# Task item
Look through the lines below and extract any with the word "logo".
-------------------------
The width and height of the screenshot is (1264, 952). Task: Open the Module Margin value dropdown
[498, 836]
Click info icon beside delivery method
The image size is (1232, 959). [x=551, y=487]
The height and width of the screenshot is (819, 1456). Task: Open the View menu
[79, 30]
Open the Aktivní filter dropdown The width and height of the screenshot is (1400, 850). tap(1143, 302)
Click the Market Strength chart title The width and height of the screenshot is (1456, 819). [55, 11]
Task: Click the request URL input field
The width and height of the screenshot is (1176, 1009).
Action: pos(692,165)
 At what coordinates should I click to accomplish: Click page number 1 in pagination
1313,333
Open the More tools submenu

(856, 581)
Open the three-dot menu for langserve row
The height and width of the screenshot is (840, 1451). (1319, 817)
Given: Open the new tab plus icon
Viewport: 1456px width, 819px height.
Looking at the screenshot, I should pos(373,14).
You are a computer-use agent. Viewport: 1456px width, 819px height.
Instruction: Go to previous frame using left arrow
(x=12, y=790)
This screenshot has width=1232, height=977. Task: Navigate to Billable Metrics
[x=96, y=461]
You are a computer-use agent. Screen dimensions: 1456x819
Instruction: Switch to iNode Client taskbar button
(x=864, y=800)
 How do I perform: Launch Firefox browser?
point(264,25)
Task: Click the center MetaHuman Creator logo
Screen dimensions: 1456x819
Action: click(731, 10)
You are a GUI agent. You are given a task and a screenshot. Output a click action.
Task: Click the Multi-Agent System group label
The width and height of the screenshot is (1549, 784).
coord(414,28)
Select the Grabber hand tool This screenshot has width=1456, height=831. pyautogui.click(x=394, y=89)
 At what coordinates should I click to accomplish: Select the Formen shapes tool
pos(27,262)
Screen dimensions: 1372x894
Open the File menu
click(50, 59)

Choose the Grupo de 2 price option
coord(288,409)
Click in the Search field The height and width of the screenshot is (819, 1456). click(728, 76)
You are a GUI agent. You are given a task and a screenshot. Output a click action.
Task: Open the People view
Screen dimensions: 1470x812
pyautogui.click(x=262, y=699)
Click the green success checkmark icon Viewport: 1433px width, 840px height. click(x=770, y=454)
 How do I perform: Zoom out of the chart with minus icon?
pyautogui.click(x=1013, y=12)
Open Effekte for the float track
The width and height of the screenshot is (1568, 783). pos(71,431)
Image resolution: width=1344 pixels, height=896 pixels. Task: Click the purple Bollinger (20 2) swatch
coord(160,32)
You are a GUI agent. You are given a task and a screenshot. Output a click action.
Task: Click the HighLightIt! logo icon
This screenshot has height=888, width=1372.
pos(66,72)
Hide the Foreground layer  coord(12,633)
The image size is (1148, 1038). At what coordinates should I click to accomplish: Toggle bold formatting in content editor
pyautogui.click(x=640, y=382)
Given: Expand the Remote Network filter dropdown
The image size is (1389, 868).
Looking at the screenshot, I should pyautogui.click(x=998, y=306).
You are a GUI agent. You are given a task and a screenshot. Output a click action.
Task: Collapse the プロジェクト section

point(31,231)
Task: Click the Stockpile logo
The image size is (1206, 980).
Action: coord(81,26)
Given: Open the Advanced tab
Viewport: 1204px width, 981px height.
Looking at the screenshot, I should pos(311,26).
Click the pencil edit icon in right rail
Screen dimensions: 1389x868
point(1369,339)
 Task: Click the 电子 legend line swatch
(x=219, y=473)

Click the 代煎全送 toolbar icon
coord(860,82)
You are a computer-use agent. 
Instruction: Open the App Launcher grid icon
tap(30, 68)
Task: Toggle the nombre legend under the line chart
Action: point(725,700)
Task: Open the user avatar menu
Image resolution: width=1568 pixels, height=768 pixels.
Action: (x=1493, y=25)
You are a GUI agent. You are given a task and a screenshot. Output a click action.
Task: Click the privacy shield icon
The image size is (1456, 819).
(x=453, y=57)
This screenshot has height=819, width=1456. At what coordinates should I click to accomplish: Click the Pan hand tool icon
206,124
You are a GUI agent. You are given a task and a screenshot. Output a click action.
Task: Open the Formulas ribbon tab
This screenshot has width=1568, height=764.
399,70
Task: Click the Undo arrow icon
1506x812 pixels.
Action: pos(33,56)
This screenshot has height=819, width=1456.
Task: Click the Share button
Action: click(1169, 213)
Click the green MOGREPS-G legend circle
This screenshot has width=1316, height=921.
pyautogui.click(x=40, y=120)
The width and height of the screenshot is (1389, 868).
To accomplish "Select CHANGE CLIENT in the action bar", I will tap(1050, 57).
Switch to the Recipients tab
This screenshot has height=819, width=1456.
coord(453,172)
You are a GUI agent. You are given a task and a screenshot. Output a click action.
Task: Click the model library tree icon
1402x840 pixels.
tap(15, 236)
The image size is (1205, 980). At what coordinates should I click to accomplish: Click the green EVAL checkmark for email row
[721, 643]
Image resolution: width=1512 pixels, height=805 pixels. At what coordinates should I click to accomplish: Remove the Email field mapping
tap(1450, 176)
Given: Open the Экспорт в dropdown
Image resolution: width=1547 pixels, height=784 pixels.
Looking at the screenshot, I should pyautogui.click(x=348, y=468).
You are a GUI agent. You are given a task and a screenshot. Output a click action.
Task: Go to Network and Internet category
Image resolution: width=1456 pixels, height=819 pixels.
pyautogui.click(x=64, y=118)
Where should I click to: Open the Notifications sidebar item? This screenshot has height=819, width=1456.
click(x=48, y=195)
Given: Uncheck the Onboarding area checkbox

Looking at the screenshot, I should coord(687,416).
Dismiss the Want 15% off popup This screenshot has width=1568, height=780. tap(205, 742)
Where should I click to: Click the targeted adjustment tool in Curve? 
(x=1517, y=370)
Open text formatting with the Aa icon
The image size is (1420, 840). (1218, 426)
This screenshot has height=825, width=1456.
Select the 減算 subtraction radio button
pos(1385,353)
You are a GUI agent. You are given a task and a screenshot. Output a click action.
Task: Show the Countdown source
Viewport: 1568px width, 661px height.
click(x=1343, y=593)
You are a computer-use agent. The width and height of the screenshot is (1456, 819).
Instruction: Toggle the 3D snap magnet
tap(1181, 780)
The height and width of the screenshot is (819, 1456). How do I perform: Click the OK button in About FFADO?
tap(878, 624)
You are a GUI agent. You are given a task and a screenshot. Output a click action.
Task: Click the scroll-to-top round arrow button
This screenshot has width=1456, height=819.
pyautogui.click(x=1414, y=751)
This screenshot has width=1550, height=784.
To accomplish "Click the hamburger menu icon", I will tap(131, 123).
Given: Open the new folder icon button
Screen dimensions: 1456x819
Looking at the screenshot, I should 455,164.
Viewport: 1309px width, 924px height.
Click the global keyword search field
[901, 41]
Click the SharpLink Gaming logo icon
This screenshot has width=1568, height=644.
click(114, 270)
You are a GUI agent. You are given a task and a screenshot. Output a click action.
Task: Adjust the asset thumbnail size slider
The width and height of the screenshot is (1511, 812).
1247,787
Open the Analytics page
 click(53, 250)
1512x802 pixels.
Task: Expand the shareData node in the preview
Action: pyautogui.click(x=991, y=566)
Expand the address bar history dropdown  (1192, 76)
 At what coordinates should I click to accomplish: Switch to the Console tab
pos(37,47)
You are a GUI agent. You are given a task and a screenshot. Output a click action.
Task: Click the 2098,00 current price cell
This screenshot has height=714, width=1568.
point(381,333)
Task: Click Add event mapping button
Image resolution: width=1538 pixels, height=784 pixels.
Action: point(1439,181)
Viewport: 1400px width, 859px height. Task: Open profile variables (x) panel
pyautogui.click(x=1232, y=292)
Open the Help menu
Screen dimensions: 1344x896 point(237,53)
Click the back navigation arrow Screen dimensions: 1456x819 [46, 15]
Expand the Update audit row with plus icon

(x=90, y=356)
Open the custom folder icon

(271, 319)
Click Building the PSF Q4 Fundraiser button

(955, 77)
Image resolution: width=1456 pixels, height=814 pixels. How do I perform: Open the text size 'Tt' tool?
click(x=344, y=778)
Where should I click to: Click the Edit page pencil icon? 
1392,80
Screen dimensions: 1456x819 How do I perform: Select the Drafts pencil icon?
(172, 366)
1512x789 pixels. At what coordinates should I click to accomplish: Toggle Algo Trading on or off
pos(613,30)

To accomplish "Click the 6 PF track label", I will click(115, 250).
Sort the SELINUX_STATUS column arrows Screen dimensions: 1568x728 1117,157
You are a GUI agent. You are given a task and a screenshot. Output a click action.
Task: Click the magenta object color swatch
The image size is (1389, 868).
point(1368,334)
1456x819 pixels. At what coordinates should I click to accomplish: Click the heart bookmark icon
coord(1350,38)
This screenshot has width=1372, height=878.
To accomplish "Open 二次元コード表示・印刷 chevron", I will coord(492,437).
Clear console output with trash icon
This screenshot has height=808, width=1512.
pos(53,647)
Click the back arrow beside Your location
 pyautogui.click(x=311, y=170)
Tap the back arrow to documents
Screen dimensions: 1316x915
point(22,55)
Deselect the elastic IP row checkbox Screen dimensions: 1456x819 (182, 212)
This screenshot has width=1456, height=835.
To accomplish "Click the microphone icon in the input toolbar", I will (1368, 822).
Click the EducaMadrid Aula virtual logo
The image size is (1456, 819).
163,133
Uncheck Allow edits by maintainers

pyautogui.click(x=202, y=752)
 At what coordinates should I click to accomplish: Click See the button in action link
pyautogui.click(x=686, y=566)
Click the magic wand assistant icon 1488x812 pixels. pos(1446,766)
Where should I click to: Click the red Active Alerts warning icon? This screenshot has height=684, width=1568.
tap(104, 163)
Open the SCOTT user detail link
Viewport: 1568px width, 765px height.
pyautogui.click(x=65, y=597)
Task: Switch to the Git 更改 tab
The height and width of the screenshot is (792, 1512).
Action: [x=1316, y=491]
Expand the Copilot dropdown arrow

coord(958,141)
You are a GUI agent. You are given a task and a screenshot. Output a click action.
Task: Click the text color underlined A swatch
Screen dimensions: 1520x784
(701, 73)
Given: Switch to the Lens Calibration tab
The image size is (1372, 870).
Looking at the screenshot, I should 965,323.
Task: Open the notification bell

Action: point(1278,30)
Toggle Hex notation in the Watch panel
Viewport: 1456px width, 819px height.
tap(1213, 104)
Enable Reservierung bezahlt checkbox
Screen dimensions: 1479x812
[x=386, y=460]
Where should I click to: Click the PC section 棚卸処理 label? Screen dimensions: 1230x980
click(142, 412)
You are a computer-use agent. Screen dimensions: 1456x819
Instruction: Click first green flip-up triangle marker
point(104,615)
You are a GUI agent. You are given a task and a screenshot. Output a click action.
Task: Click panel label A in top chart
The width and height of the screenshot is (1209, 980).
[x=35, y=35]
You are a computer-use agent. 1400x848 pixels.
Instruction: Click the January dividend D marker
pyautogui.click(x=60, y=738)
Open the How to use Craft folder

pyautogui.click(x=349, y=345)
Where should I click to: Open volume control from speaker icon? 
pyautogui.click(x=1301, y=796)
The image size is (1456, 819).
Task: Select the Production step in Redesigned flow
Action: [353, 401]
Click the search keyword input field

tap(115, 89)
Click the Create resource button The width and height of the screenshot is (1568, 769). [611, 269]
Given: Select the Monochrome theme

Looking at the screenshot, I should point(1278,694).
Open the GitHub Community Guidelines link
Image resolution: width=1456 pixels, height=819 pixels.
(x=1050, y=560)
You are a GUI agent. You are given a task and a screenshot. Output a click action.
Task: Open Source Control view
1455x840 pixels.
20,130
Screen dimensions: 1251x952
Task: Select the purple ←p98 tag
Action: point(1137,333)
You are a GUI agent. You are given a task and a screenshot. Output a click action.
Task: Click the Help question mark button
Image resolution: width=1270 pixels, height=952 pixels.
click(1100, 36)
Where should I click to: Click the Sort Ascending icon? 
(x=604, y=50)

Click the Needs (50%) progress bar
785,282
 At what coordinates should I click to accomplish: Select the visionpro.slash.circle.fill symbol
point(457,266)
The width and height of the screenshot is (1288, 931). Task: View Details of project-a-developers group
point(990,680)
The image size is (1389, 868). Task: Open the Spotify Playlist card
-------------------------
# Task result
Task: Click the center MetaHuman Creator logo
Task: Click the HighLightIt! logo icon
Task: Click the Stockpile logo
Click the SharpLink Gaming logo icon
Click the EducaMadrid Aula virtual logo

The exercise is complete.